Deutsche Bank Performance

The key financial highlights for the Group in the period can be summarized as:

  • Group net revenues of € 31.9 billion in 2013, down 5 % versus 2012 largely reflecting revenue declines in CB&S;
  • Income before income taxes of € 1.5 billion, up 79 % from 2012;
  • Net income increased from € 316 million in 2012 to € 681 million in 2013;
  • CRR/CRD 4 pro forma fully loaded Common Equity Tier 1 ratio was 9.7 % (Basel 2.5 CET 1: 12.8 %) at the end of 2013, compared to 7.8 % (Basel 2.5 CET 1: 11.4 %) at the end of 2012;
  • Adjusted pro forma CRR/CRD 4 leverage ratio was 3.1 % at year-end 2013;
  • CRR/CRD 4 pro forma fully loaded risk-weighted assets of € 350 billion (Basel 2.5 RWA € 300 billion) as of December 31, 2013 down by 11 % compared to December 31, 2012 (down 10 % based on Basel 2.5 RWA).

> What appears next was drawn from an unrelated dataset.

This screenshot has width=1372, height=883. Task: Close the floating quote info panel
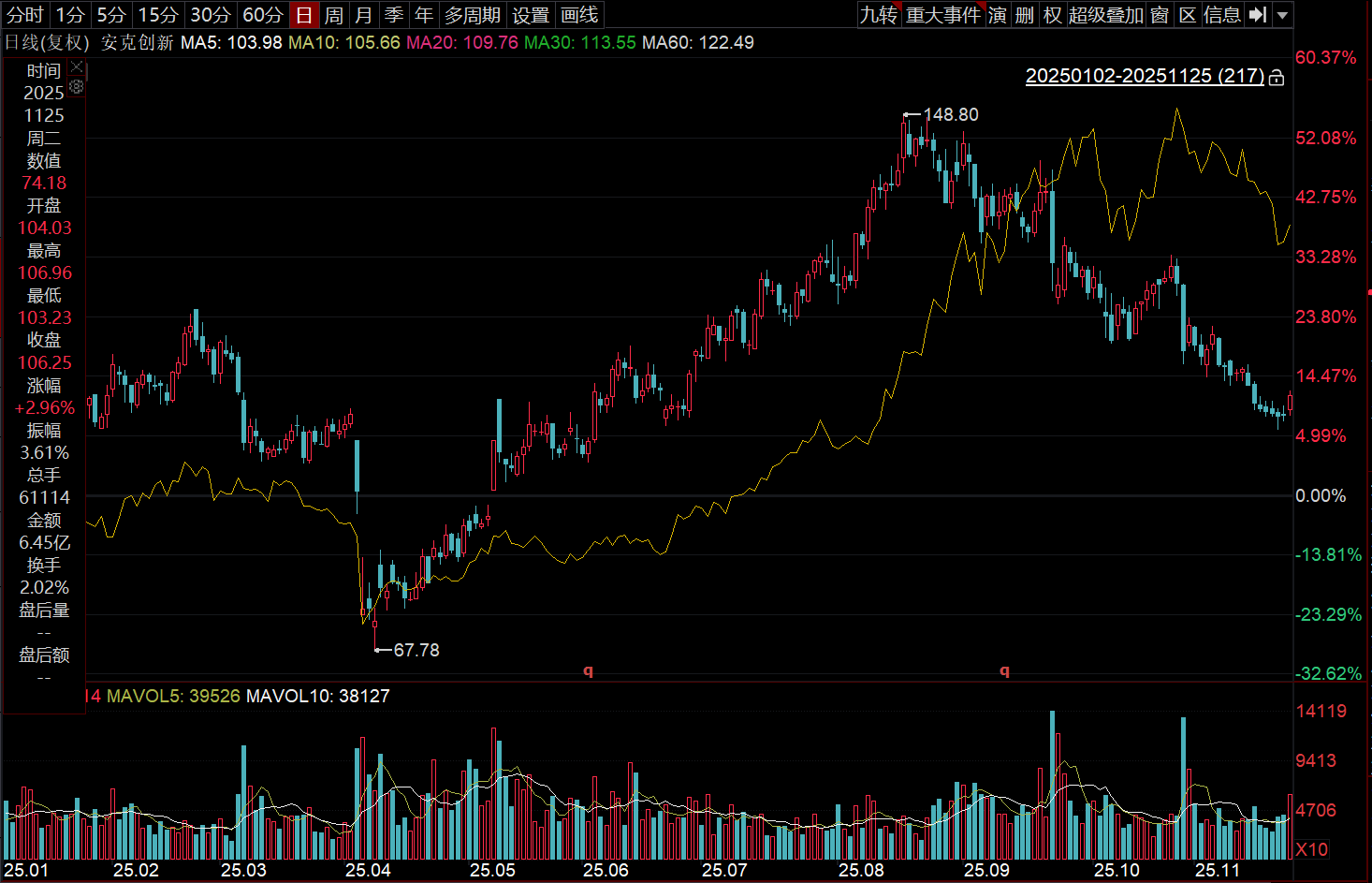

2013 was the second consecutive year in which we have invested in the bank’s future growth and in further strengthening our controls while addressing ongoing legal and regulatory issues. Costs-to-achieve of our Operational Excellence (OpEx) Programm and litigation expenses impacted our financial results in 2013. We expect 2014 to be a year of further challenges and disciplined implementation; however, we still intend to achieve our 2015 targets and deliver on our strategic vision for Deutsche Bank.

Net revenues in 2013 were € 31.9 billion, a 5 % decline from 2012. Most of the decline in net revenues was attributable to CB&S, along with slight decreases in GTB and NCOU, while PBC revenues were stable and DeAWM revenues increased. Noninterest expenses in 2013 were € 28.4 billion, down 9 % from 2012, reflecting significant cost reductions as well as a substantial reduction in impairment charges for goodwill and intangible assets as compared to 2012. The cost reductions included a € 1.2 billion (9 %) decrease in our compensation and benefits expenses in 2013 compared to 2012, due to reduced bonus and retention awards and as a result of the ongoing implementation of OpEx. Expenses also included significant litigation-related expenses of € 3.0 billion in 2013 (2012: € 2.5 billion).

In this context, we generated net income of € 681 million in 2013 (2012: € 316 million) and income before income taxes of € 1.5 billion (2012: € 814 million).

The financial Key Performance Indicators (KPIs) of the Group are detailed in the table below:

Group Key Performance Indicators

Status end of 2013

Status end of 2012

1

The adjusted pro forma CRR/CRD 4 leverage ratio represents our calculation following the publication of CRR/CRD on June 27, 2013. Not available for end of 2012. Further detail on the calculation of this ratio is detailed in the Risk Report.

Post-tax return on average active equity

1.2 %

0.5 %

Cost/income ratio

89.0 %

92.5 %

Cost savings

€ 2.1 bn per annum

€ 0.4 bn per annum

Costs to achieve savings

€ 1.8 bn

€ 0.5 bn

CRR/CRD 4 pro forma fully loaded Common Equity Tier 1 ratio

9.7 %

7.8 %

Adjusted pro forma CRR/CRD 4 leverage ratio1

3.1 %

 

The post tax return on average equity increased from 0.5 % in 2012 to 1.2 % in 2013, but remains below the target of greater than 12 %.

Despite lower net revenues compared to the prior year, the cost/income ratio improved from 92.5 % in 2012 to 89.0 % in 2013, reflecting the continued reduction of noninterest expenses in the course of our OpEx Programm.

OpEx Programm annual cost savings of € 2.1 billion were achieved in 2013, surpassing the target of € 1.6 billion. Cumulative costs to achieve were € 1.8 billion (thereof € 1.3 billion spent in 2013 and € 0.5 billion spent in 2012).

Due to the increase in net income, the issuance of new shares and the accelerated capital formation and de-risking activities in 2013, our Basel 2.5 Common Tier 1 capital ratio improved to a record level of 12.8 % as of December 31, 2013. The CRR/CRD 4 pro forma fully loaded Common Equity Tier 1 ratio also increased substantially from 7.8 % in the preceding year to 9.7 % at the end of 2013, reflecting substantial progress on portfolio optimization and de-risking of non-core activities.

The adjusted pro forma CRR/CRD 4 leverage ratio was 3.1 % at the end of 2013 based on a CRR/CRD 4 pro forma leverage exposure of € 1,445 billion as of December 31, 2013.

Risk-weighted assets based on Basel 2.5 at year-end 2013 were € 300 billion, versus € 334 billion at year-end 2012, largely due to management actions aimed at de-risking our business. During 2013, we achieved a reduction in CRR/CRD 4 pro forma fully loaded risk-weighted assets to € 350 billion.